任务 ->
1/ 按照十字花科研究摘要，十字花科有多少种适应不同环境的野生植物？
2/ 请把十字花科研究摘要中的这句话译成英文：“植物不能移动，靠改变生理生长状态来适应环境变化，并演化出适应不同环境丰富的多样性。”

阅读材料 ->
_ _ _ _ _ _ _

植物不能移动，靠改变生理生长状态来适应环境变化，并演化出适应不同环境丰富的多样性。十字花科是被子植物一个重要的科，包括青菜萝卜等作物和模式植物拟南芥，还有三千多种适应不同环境的野生植物。人们在拟南芥研究中发现了多个抗旱、抗盐相关基因，利用多个十字花科物种的基因组信息，为进一步研究植物抗逆基因功能的微进化提供了有利条件。申请人实验室的前期研究也初步确定十字花科内部大分支之间的关系，加强了利用十字花科近缘种进行环境适应性微进化研究的优势。针对植物适应极端环境的调控因子和通路的进化机制这一科学问题，本项目拟：（1）通过转录组分析，进一步确定十字花科的物种关系，并以此为基础认识基因表达和功能的演化规律；（2）选择少数关键基因在拟南芥、盐芥和蔬菜间进行功能比较研究；（3）针对十字花科和其他被子植物的抗逆基因及其同源基因，开展基因家族的分子进化分析，探索基因进化规律，并为功能变化提供借鉴。

Plants cannot move and must alter their physiological and growth status to acclimate to environmental changes, thereby having evolved rich diversity in adaptation to various environments. Brassicaceae is one of the most important angiosperm families, including Brassica vegetables and oil crops, the model plant Arabidopsis thaliana, and over 3000 wild species that have adapted to different environments. Research in Arabidopsis has uncovered many genes important for salt and drought tolerance, and at 10 Brassicaceae species have sequenced genomes, providing a strong foundation for studying the microevolution of genes that confer stress tolerance/resistance. The laboratory of the applicant has previously investigated the phylogenetic relations of Brassicaceae, with resolution of major lineages of Brassicaceae. These results further enhances the advantages of Brassicaceae and its salt-tolerant members as a model system to study microevolution of response to environmental changes. Aiming to understand the evolutionary mechanisms of regulatory elements and pathways for plant environmental responses, this project will (1) using transcriptome datasets to further determine the relationships among the members of Brassicaceae and to examine the patterns of gene expression in responses to environment changes; (2) select a few key genes to functionally compare to the their homologs in other Brasscaceae species, particularly Arabidopsis, crops and salt cresses, using mutants and transgenic plants; (3) conduct molecular evolutionary analysis of gene families that include genes functional in environmental responses.

_ _ _ _ _ _ _

记录内容 ->
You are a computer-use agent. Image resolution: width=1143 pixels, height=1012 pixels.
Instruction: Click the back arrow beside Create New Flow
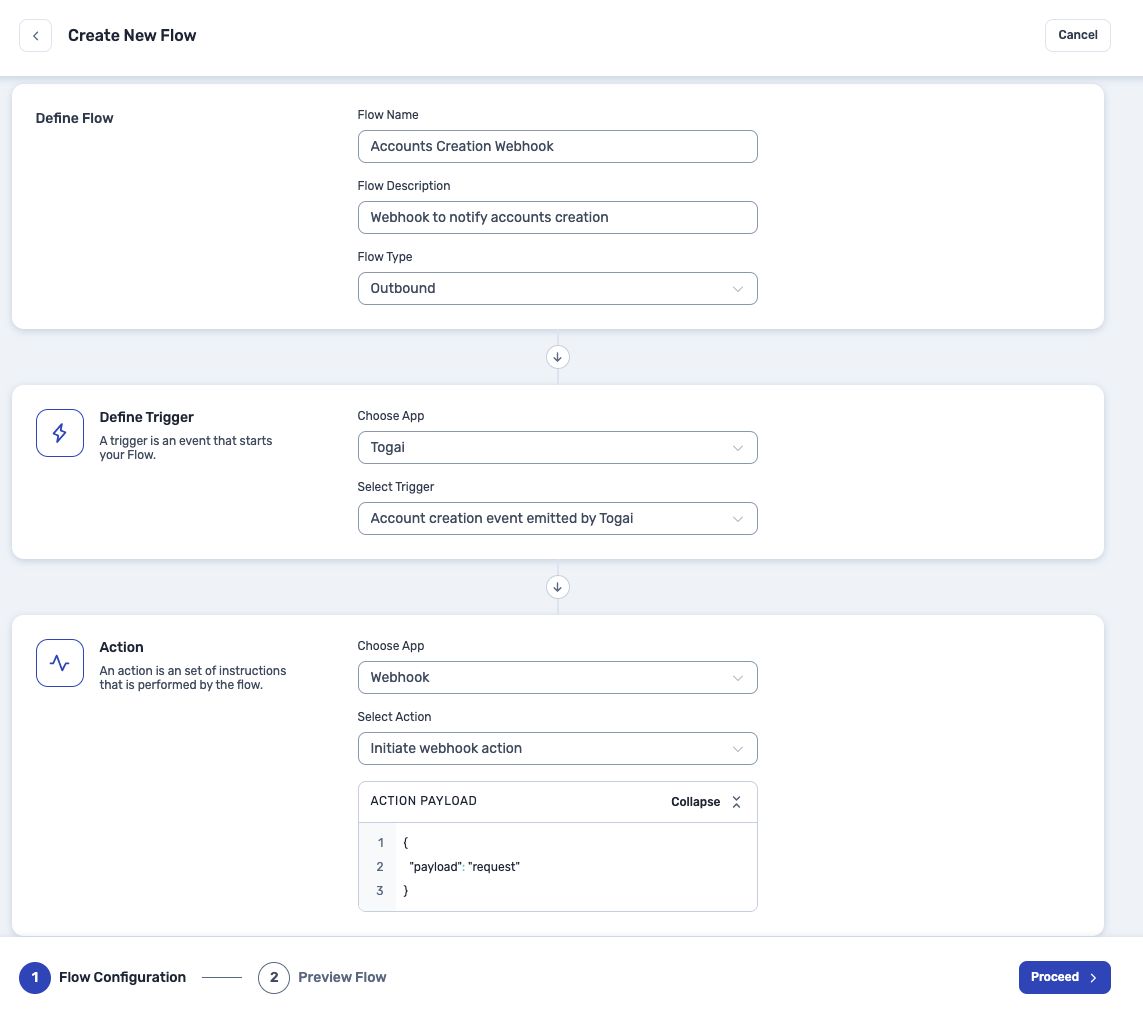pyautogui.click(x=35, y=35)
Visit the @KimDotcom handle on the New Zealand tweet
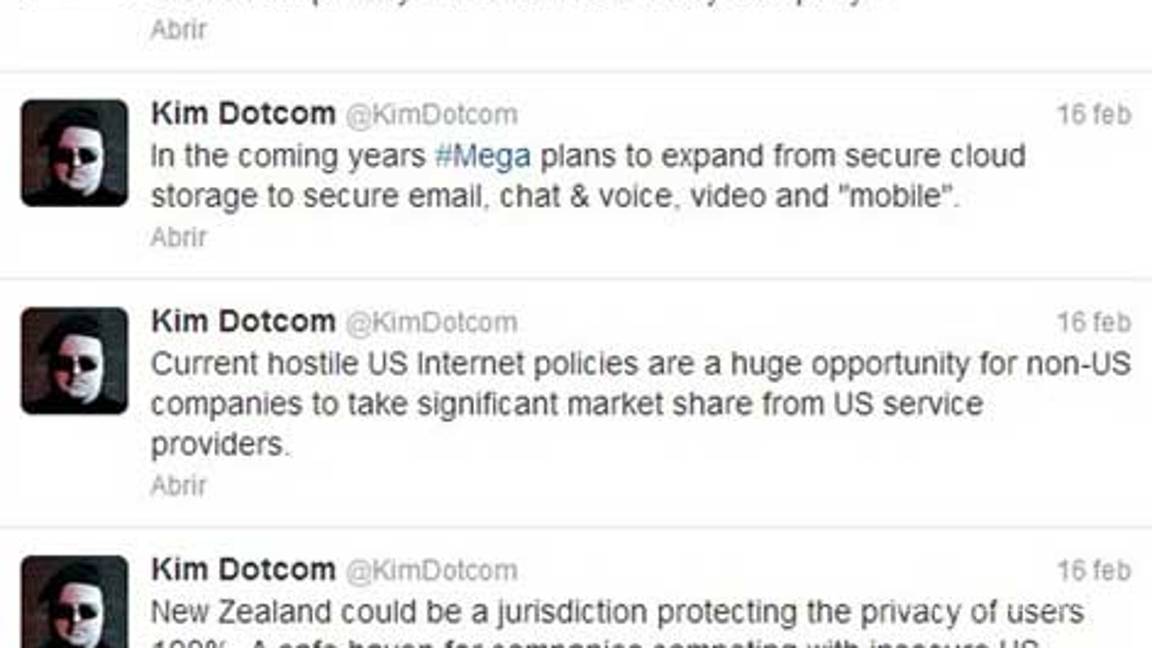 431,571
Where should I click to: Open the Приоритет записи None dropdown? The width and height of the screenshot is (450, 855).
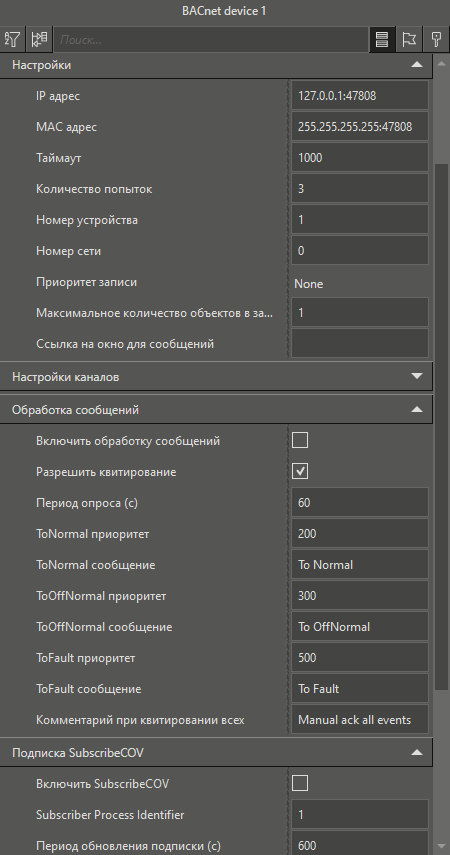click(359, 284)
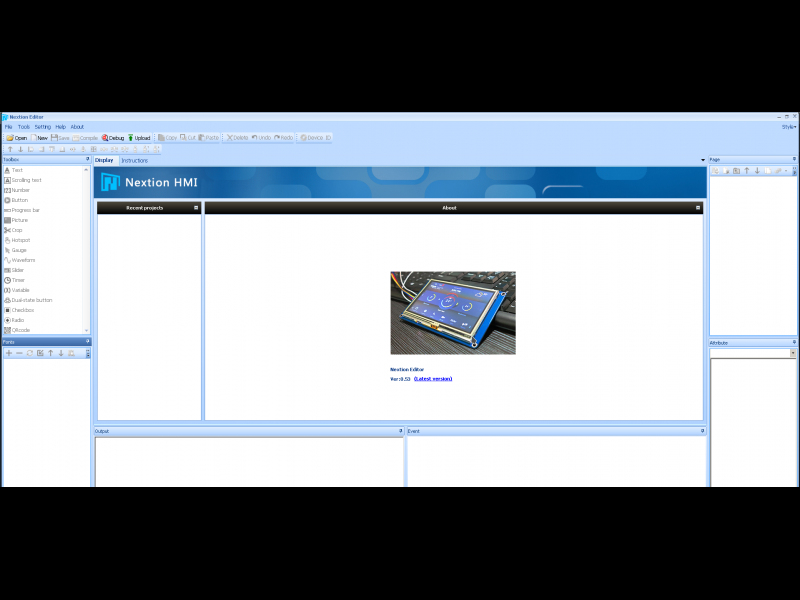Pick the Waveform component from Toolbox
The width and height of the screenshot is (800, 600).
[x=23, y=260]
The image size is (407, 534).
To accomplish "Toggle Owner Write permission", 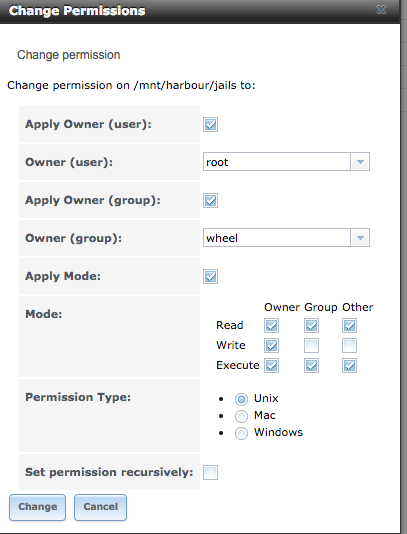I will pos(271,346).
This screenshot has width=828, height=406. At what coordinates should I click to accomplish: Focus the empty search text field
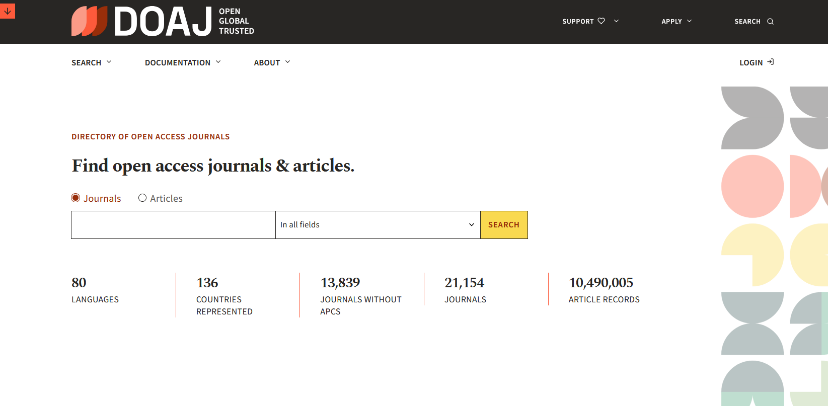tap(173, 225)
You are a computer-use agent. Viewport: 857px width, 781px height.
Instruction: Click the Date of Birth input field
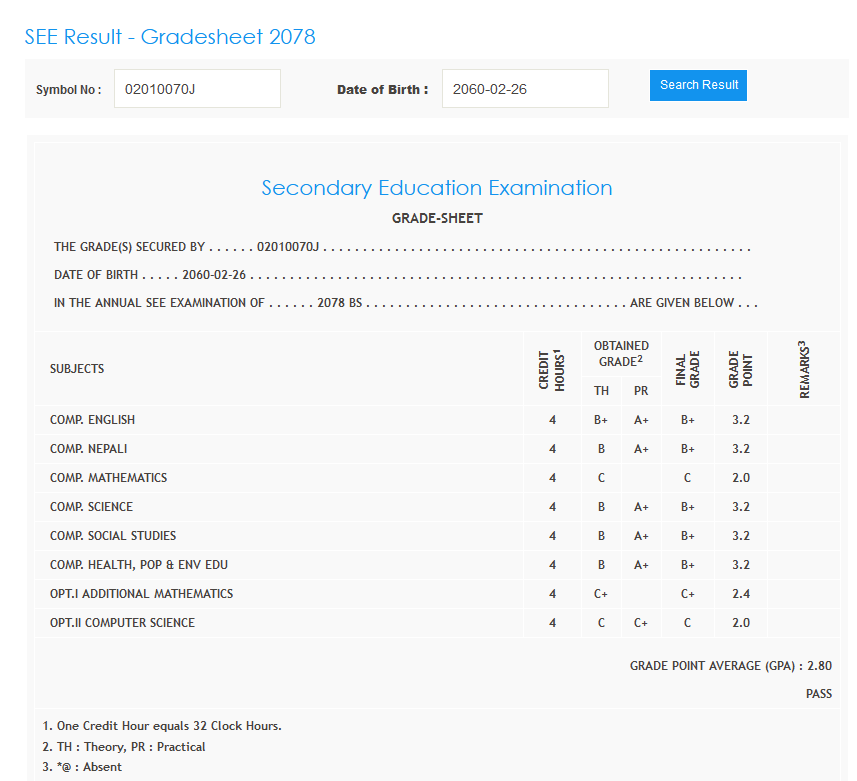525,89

_ _ _ _ _ _ _

参考答案 ->
1/ 三千多种。

2/ Plants cannot move, so they adapt to environmental changes by altering their physiological and growth status, and have evolved a rich diversity of adaptations to different environments.